Re: Why is machine learning 'hard' by S. Zayd Enam

Dawid Laszuk published on September 27, 2020

4 min, 775 words

I saw a few people referring to S. Zayd Enam's article as an explanation of why machine learning (ML) is hard. It is a good read with some visuals so I'd recommend reading it. However, I don't entirely agree with author's arguments and so I thought about highlighting a few nuances.

But, before we go throwing stones, let's make sure no one gets hurt. Since I'm late to the party (ML discussion parties rock!), my comments are biased from the "now" perspective. I'd like to talk about the craft rather than tools though it's often not possible as they overlap a lot. Also, Zayd has a disadvantage in that he had published a finite amount of text, thus throwing the anchor, whereas I get to focus on and judge all the details leaving him little space to clarify nuances.

First of all, I agree with the premise that machine learning is "hard". The hard will mean different things for different people and I might spend the next thousands of words trying to explain what "hard" exactly means but let's do a short neat trick to speed up everything.

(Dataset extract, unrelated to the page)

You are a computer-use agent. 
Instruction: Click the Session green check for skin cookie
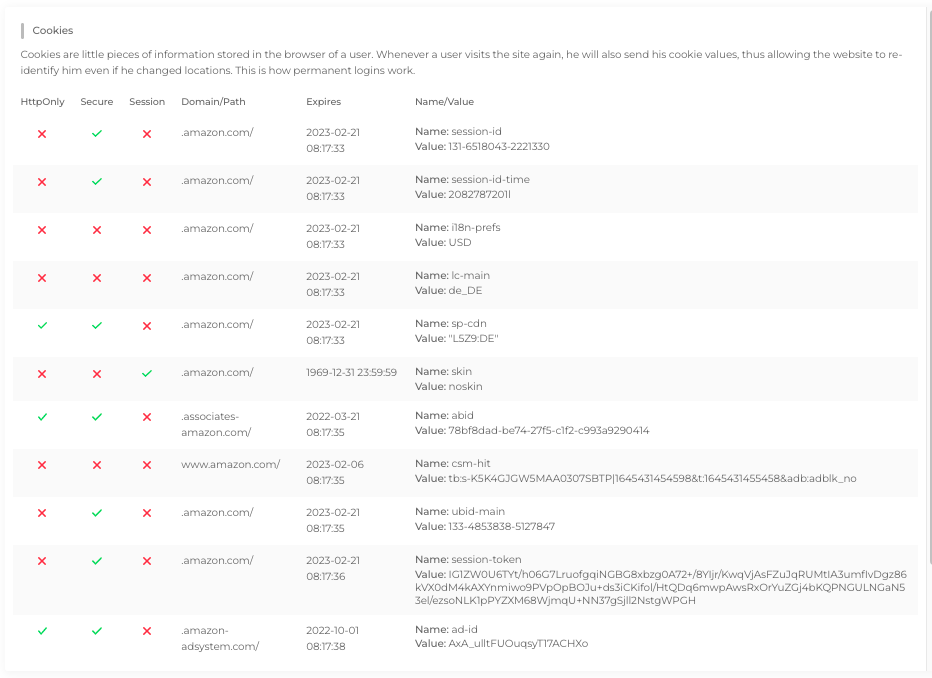147,374
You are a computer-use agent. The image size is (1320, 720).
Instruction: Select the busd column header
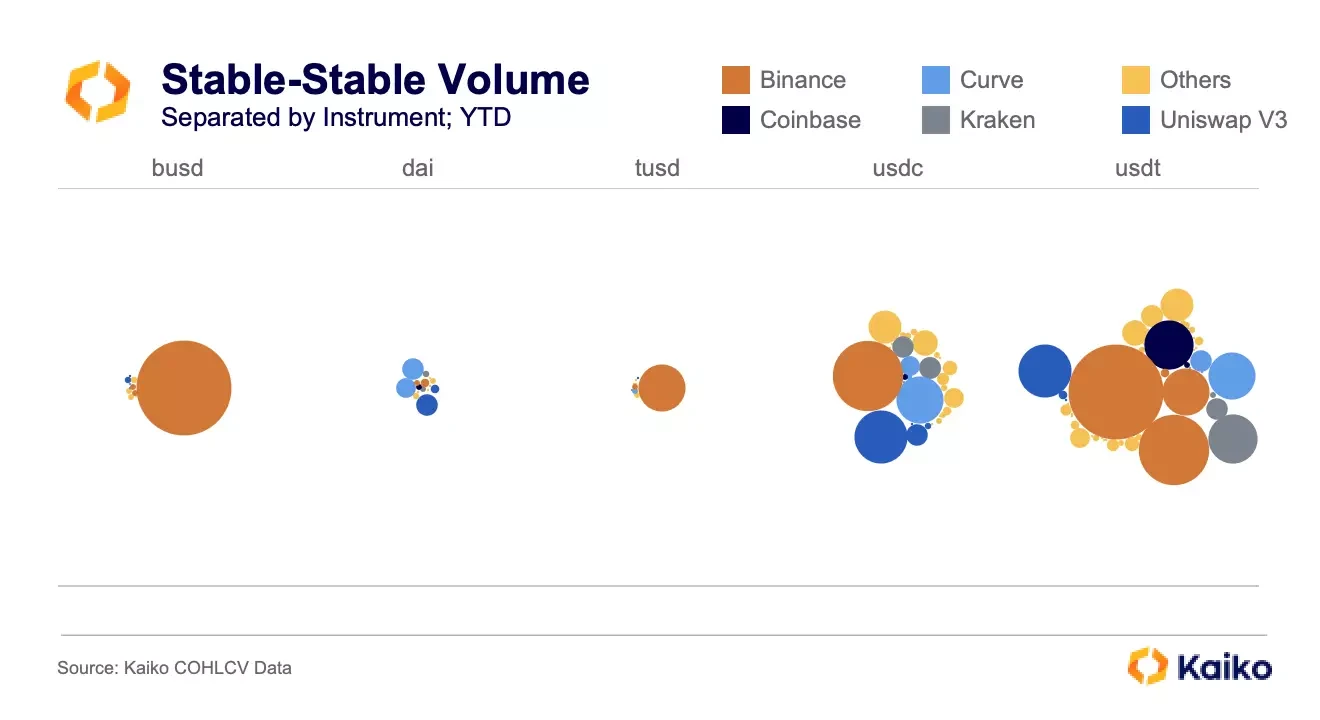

Imagine something difficult that would take a day of two to accomplish. The ML is not that; it's more difficult and it'll take you longer to accomplish. Ok, sorted.

Regarding nuances in Zayd's blog post. He compared ML development to programming and not software development. Programming is an essential part of both the machine(!) learning and software development. He somehow acknowledges this by keeping "implementation" and "algorithm" axes in ML problem space. However, with the introduction of the "model" axis means that we're focusing on a particular subfield of machine learning that has a model. Given that neural approach dominates the ML field that's likely what most people thought. But in that case we should also focus on some subfields on the other side. How about games development or peer-to-peer network software? I'm guessing that most people will now go either "well this is just silly" or "what's your point?". The point is that it might be more obvious that in these particular cases there would be additional axes to think about, for example "performance" and "consistency". Hold on, but going into details should reduce the problem space, not increase it? Yes. Well, actually, there are many many more axes, infinite to be precise, but because of where we stand and our life experience, most of them are trivial or hidden.

There are two points I'd like to highlight from this "observation". Firstly, machine learning in its current form is a relatively new field. It's lacking in tools compared to other popular branches of computer science/application because it hasn't been widely used for as long as the other ones. The necessity is the driver for development and we can see that there are frameworks building toward easier debugging. That indeed makes ML more difficult right now but it doesn't mean one being inherently more difficult than the other.
The other point is that most ML practitioners/researchers didn't study pure ML (what is "pure ML"?) before approaching it. This forces a mental rotation in the problem domain. We have spent some time crafting our approach toolkit but now it seems that those hammers aren't as useful as before. It's difficult because the path to the goal, and often the goal itself, haven't been widely studied.

What Zayd kind of mentioned but didn't go into details is the complexity. Machine learning is complicated. Same are other branches of computer science/engineering. However, I'll argue that the ML is an outlier on the complexity axis. An integral part of ML is the input data which don't even make sense… except that our brain tells us otherwise. All data have noise, be it recording error, or generation process, or quantum wave interaction with the whole universe. This is a problem because we're trying to understand and utilize some processes but we have little confidence whether our observations are general enough. Extrapolation is hard. Robust methods are hard. Understanding is hard. We're teaching machines something that we don't understand ourselves using the same input we were fed with.

All in all, ML is hard. I found it necessary to write out why I don't agree with the author's reasoning because understanding the problem is part of the solution. Maybe someone will write why I am wrong, bringing us a step closer to where we want to be?